I was actually rather nervous; I had contacted all the other attendees and asked whether the henna decoction should be strained – the consensus was no – but as I put the henna powder straight into hot water it went into lumps, so I had a rather steamy time mashing it up, and it didn’t get a chance to fall to the bottom, as Michel had said. but anyway, I put it all together – managing to lose a couple of marbles into the vat, and it looked just the same as the vat Michel made in Newburgh. the rest of the day was spent in dipping and rinsing garments,


two cotton bought things, a dress and a hoodie, to lower the ph a bit for the silk, and then five dresses, including a bought slip for my daughter, and a linen cardigan, and then at the end, when it was tepid a cashmere shawl with the moose and tree embroidery. a whole washing line of vivid blues, and the shibori in sodden lumps, waiting to be steamed in the new pressure cooker – which should preserve the creases.


everything was only dipped once, as it was quite strong, and I wanted sky blues, not dark blues, for my next spring collection. I am keeping the vat in the pottery workshop where the blue splashes don’t matter and it will be preserved from frosts, and using the long hose-pipe and various buckets and bins outside for the rinsing. that is not going to be an option in really cold weather.


the vintage kimono pieces I bought on ebay dyed up really well, with their various woven


and dyed and printed patterns taking on new intensity.

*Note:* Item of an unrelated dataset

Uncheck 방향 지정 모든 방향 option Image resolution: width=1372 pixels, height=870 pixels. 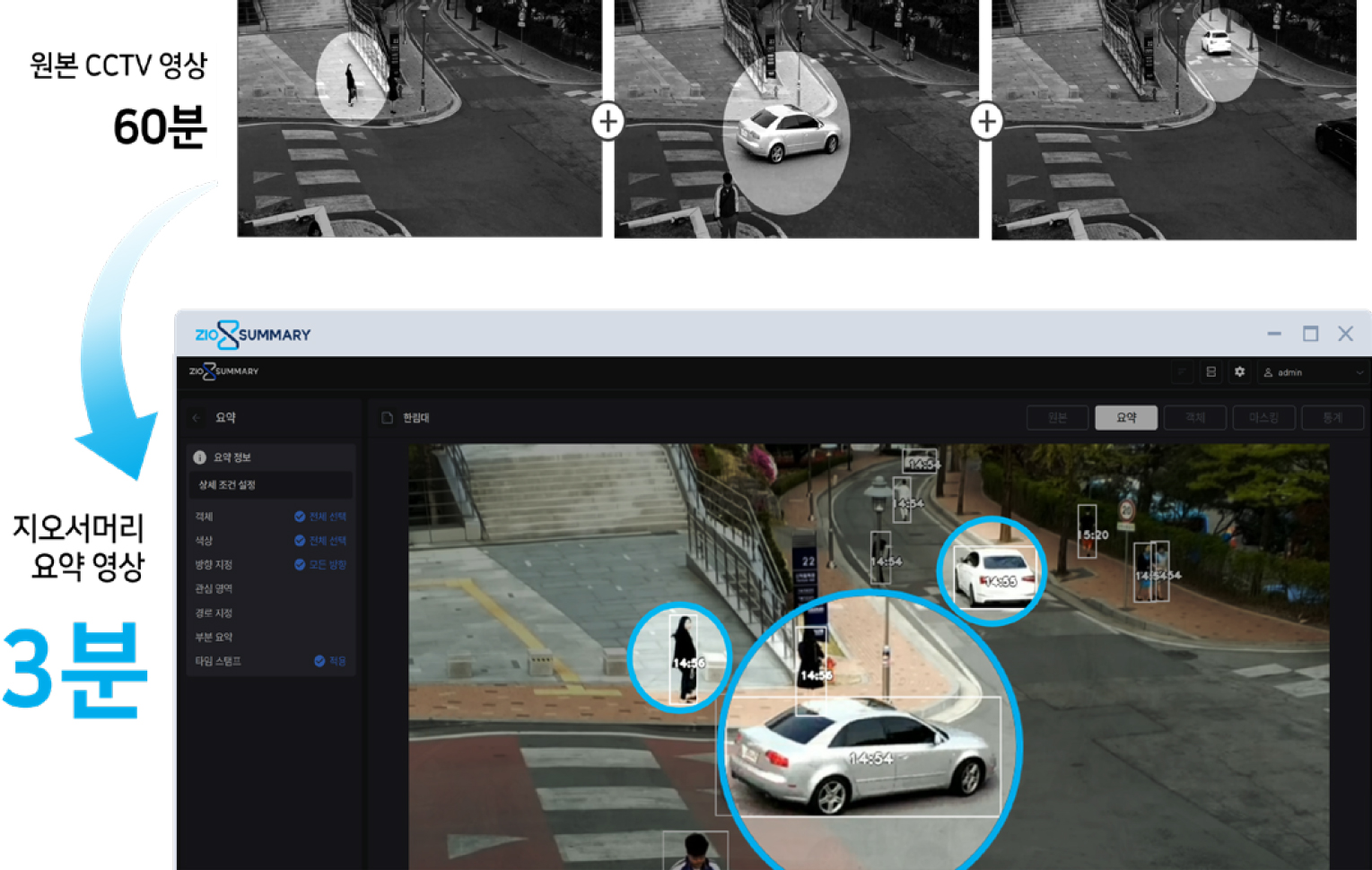(x=300, y=565)
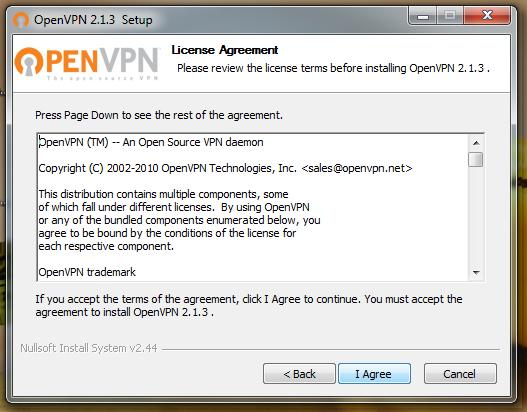The width and height of the screenshot is (527, 412).
Task: Click the disabled maximize button in the title bar
Action: [450, 16]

given a stronger more coherent feel by the indigo


some of the prints were obviously acrylic and took no dye


and the damask patterns became more three dimensional


the two dresses I made with the japanese silks were a lot of work so I was holding my breath,

indigo vintage silk dress one front small

but I’m really happy with them

indigo vintage silk dress one back

and feel confident about being able to make more

indigo vintage dress two

the fuji silk dress pleated into shibori was a success I think, I love this soft blue

shibori indigo fuji dress

and the dupion dress that Molly (my new part time seamstress) made

shibori indigo dress

became rather special with the same treatment.

now after rinsing them and washing and rinsing again they are fit for the collection. It takes quite a lot of rinsing, this indigo thing.


and I have some cardigans to go and find leaves for, and another fuji silk dress shibori-tied waiting for what I hope will be a green dyebath.